Compito breve a: Secondo il testo fornito sull'abolizione del carcere, quale percentuale supera la recidiva in quasi tutto il mondo?

Testo fornito:

* * * * * * * * *

Abolire il carcere? Fattibile. Pensarci? Doveroso

di Marcella Onnis

I tempi sono oltremodo maturi per affrontare alla radice il nodo carceri. A chiederlo dovrà essere la società civile, visto che questa richiesta dell’Europa non è suonata così perentoria da essere recepita nella riforma della Giustizia. Anche noi governati, del resto, non scalpitiamo perché si migliori realmente la condizione dei detenuti. E sono ancora meno quelli che chiedono che detenuti non ve ne siano (quasi) più. Tra questi, Livio Ferrari e Giuseppe Mosconi , che con il saggio “ Perché abolire il carcere ” illustrano le ragioni del manifesto/movimento No Prison.

IL CARCERE HA FALLITO

È sotto gli occhi di tutti che il carcere ha fallito clamorosamente la sua missione di rieducare il condannato: «I detenuti risocializzati alla legalità sono ovunque pochi e lo sono “nonostante” il carcere e non “in virtù” del carcere. La recidiva, in quasi tutto il mondo, supera il 70% . La stragrande maggioranza di chi oggi è in carcere non lo è per la prima volta e non lo sarà per l’ultima. Non esiste Paese al mondo che a questa regola faccia eccezione». E, aggiungono gli autori, non è solo l’art 27 della Costituzione a essere stato violato, ma pure il suo art. 3: «[…] la pericolosità criminale è distribuita equamente in tutte le classi sociali, ma ad essere puniti e a finire in carcere sono prevalentemente coloro che godono di minore immunizzazione dal sistema penale, cioè coloro che sono economicamente, culturalmente e socialmente più deboli »; «[…] la stragrande maggioranza della popolazione reclusa, circa i 2/3, è costituita da soggetti tossicodipendenti, piccoli spacciatori, immigrati per lo più irregolari, autori di microcriminalità, più espressione dell’area del disagio e della marginalità sociale che manifestazione di un’elevata pericolosità».

* * * * * * * * *

Materiale fornito:

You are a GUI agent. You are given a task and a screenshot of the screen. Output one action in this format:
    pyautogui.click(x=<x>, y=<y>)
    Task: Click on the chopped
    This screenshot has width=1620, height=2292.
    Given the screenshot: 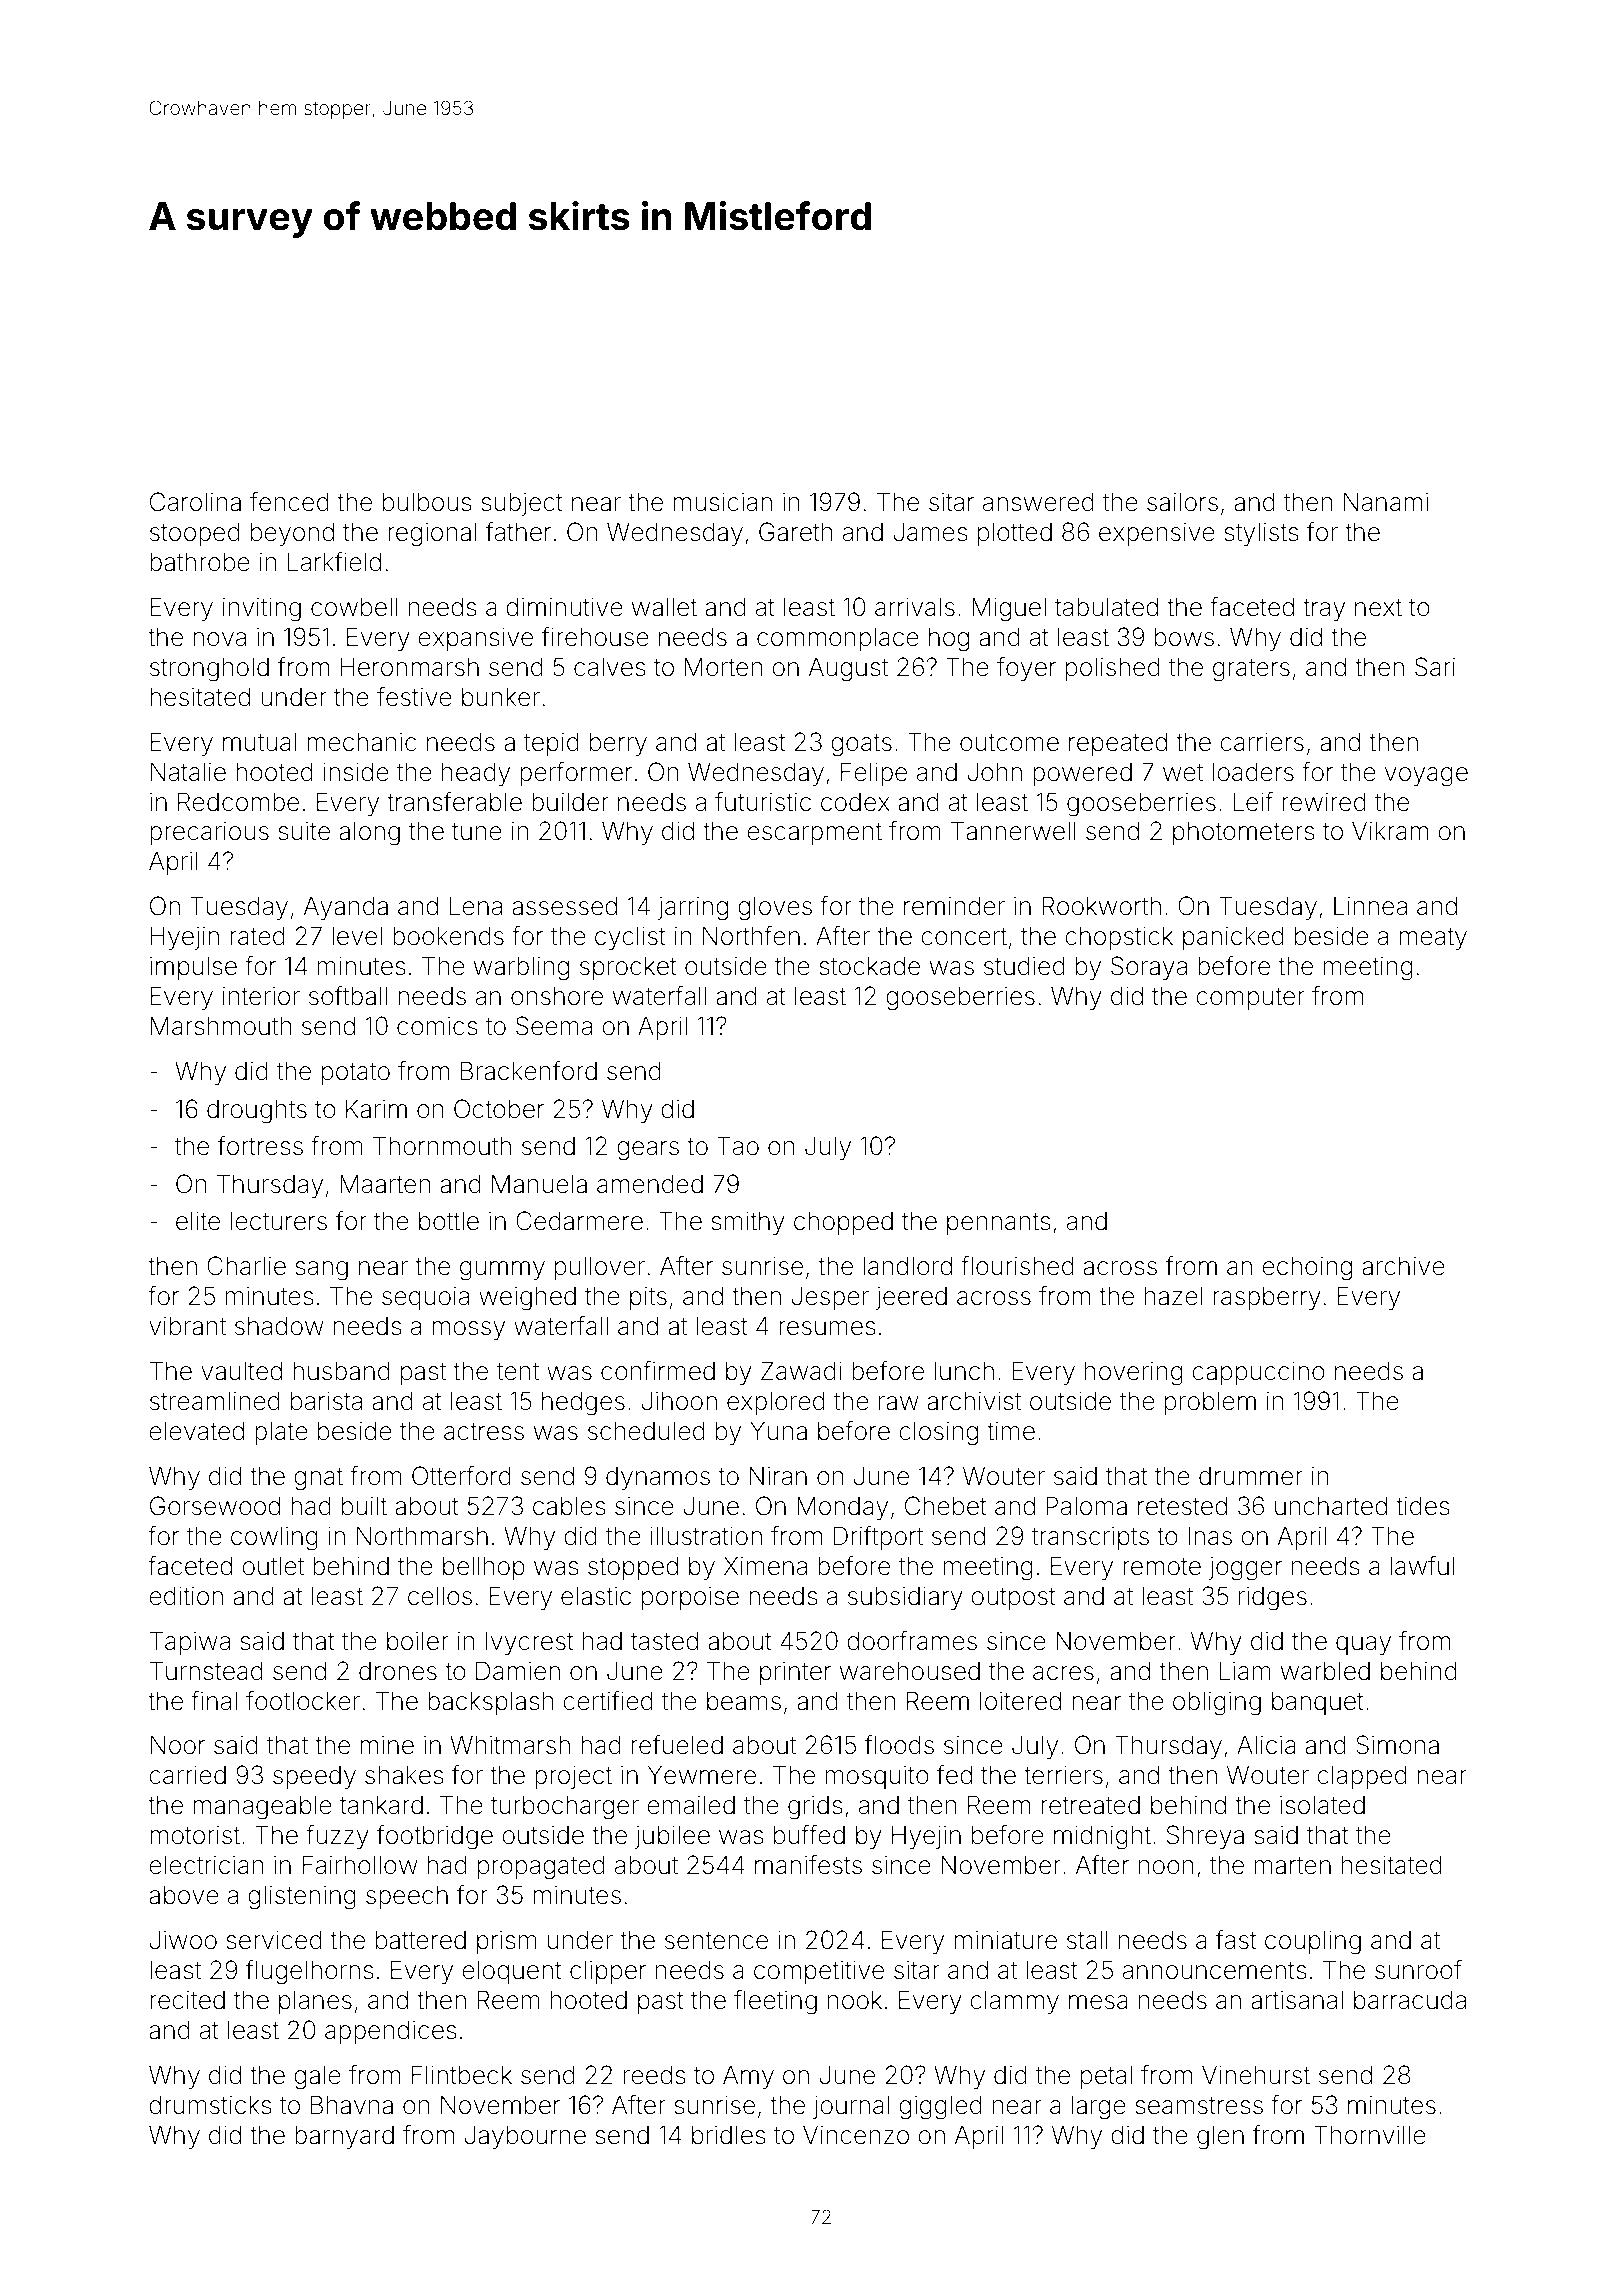 What is the action you would take?
    pyautogui.click(x=843, y=1223)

* * * * * * * * *

Compito breve b: Modifichi il tratto dei record che va dal loro inizio fino alla riga contenente "This screenshot has", estremi inclusi, sostituendo "chopped" con "sliced" e lasciando invariato tutto il resto. Riporti soltanto queste righe.

Risposta corretta a: Il 70%.

Risposta corretta b:
You are a GUI agent. You are given a task and a screenshot of the screen. Output one action in this format:
    pyautogui.click(x=<x>, y=<y>)
    Task: Click on the sliced
    This screenshot has width=1620, height=2292.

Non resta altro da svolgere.